30. September 2003 · Hotel Godewind, Kiel
Das Hotel wird von anderen Gästen auf Hotel.de übrigens gut beurteilt. Wir jedoch wollen die Fakten sprechen lassen:
Telefonisch reserviert. Bei der Ankunft auf dem Hof empfing uns ein riesiger laut bellender Köter. Dann erschien die einzige Person, die wir während des Aufenthaltes mit 2 Übernachtungen zu sehen bekamen, nennen wir sie Mutter. Eine schwarzhaarige Alt’sche, vom Typ „hätte-man-im-Mittelalter-als-Hexe-verbrannt“, die von sich, dem Köter und ihrem Etablissement aber sehr überzeugt war. Sie hielt die Bestie auf Entfernung, sodass wir unseren Koffer reinschleppen konnten. Den hatten wir noch nicht auf dem Boden abgesetzt, als sie schon die Kohle für die 2 Nächte im voraus haben wollte, in bar selbstverständlich. Das Zimmer überwältigte uns als eine einzige Wolke in rosa geblümtem Plüsch. Das Bett war eine Maschine aus Kunstleder. Sämtliche Hotel.de-Kritiken bemängeln das stets zu kleine Bad in den Zimmern – vermutlich nachträglich eingebaut und durfte nichts kosten. Unter solchen Vorzeichen merken wir das schon gar nicht mehr, sondern halten es für selbstverständlich. Irgendwie bekamen wir sogar die Nacht rum, obwohl wir zunächst überlegt hatten, im Stehen zu schlafen, wie das Foto zeigt.
Am nächsten Morgen begaben wir uns in das nach nassem Hund stinkenden Frühstückszimmer (sie nannte es Clubraum) und siehe da, wir waren nicht die einzigen Gäste, sondern eine arme Kleinfamilie hatte sich ebenfalls hierher verloren. Als wir gemäß dem Motto „der kluge Mann baut vor“ unsere von zu Hause (bzw. aus der Siemens-Kantine) mitgebrachten Gastronomie-Portionen Nutella auf den Tisch legten, kuckten die Ärmsten so herzblutig, dass wir ihnen den Aufstrich opferten. Abends, nach einem langen, erlebnisreichen Radel-Tag wollten wir nicht vorzeitig im Zimmer den Blues bzw. das „arme Dier“ kriegen, sondern machten noch einen Abstecher zum hochtrabend Olympia Segelzentrum oder so ähnlich genannten Beton-Verhau in Kiel Schilksee, der in seiner verfallenden 1970er-Jahre-Monumentalität das Hotel Godewind an Trostlosigkeit noch um Längen überstieg.

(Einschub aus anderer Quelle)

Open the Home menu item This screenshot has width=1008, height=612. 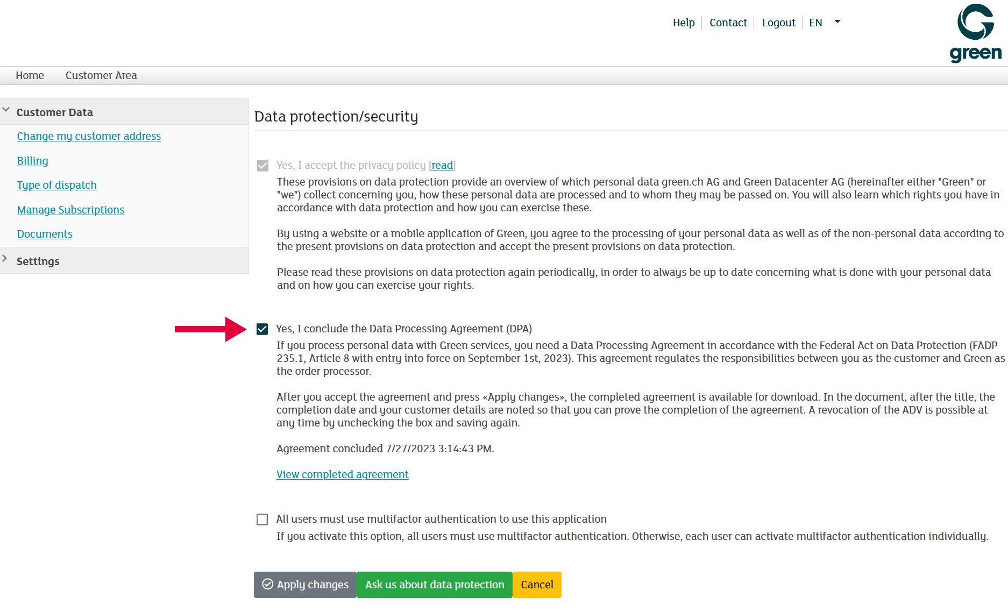point(30,75)
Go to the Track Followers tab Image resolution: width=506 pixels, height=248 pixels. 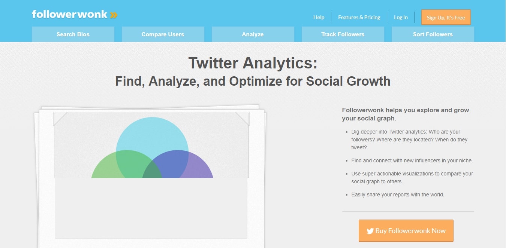[343, 34]
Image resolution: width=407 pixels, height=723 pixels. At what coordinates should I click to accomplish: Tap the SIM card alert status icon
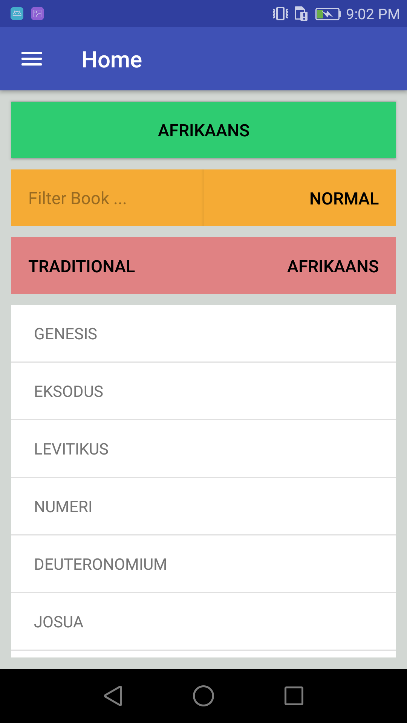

Dieses architektonische Monstrum war nebenbei auch mal „Location“ in einem Kiel-Tatort.
1.5.1991 Decize an der Loire, Motel ???
Eine 4-tägige Radtour durch Burgund brachte uns das französische Hotelwesen näher. Geplant war, nach der Radtour noch eine Woche Mittelmeer-spontan dranzuhängen. Wir hatten bereits in Auxerre das Hotel les Clairions, die eisenharte Auberge de la Chapelle (damals Hotel de la boule d’or oder so) in Clamecy sowie das Hotel Auberge Lamirault (damals Hotel de la poste) in Chatillon-en-Bazois hinter uns, wo wir uns 12 Stunden vom Dauerregen erholen konnten und uns der Patron freundlich empfangen hatte. Nach einem weiteren Regentag landeten wir in Cercy-la-tour und beendeten das Radeln. Nach ca. 3 Stunden Aufenthalt in einer Bar-Tabac-Loto am Sonntagmorgen bekamen wir einen Bummelzug über Avalon zurück nach Auxerre, wo das Auto stand. Natürlich durften wir die Räder nicht mitnehmen – also fuhren wir von Auxerre wieder nach Cercy, um die Räder auszulösen. Während der Fahrt mit dem Auto wurde uns erstmals wieder richtig warm. Aber nicht lange. Erstmal cancelten wir den spontanen Badeurlaub am Mittelmeer. Was wir nicht sahen und nicht sehen wollten: Ende April/Anfang Mai ist es in Frankreich fast überall noch zu kalt, nicht selten auch am Mittelmeer. Nun hatten wir in unserer Logik einen gut und machten einen letzten Entdeckungs-Abstecher an die Loire, den französischsten aller Flüsse. Wir malten uns aus: traumhafte, alte Kulturlandschaft, satte Dörfer, malerische Städtchen voll prallen Lebens. Der nächstliegende Loire-Ort war lt. IGN-Landkarte 1:100.000 Decize, noch dazu an der Mündung des l’Aron !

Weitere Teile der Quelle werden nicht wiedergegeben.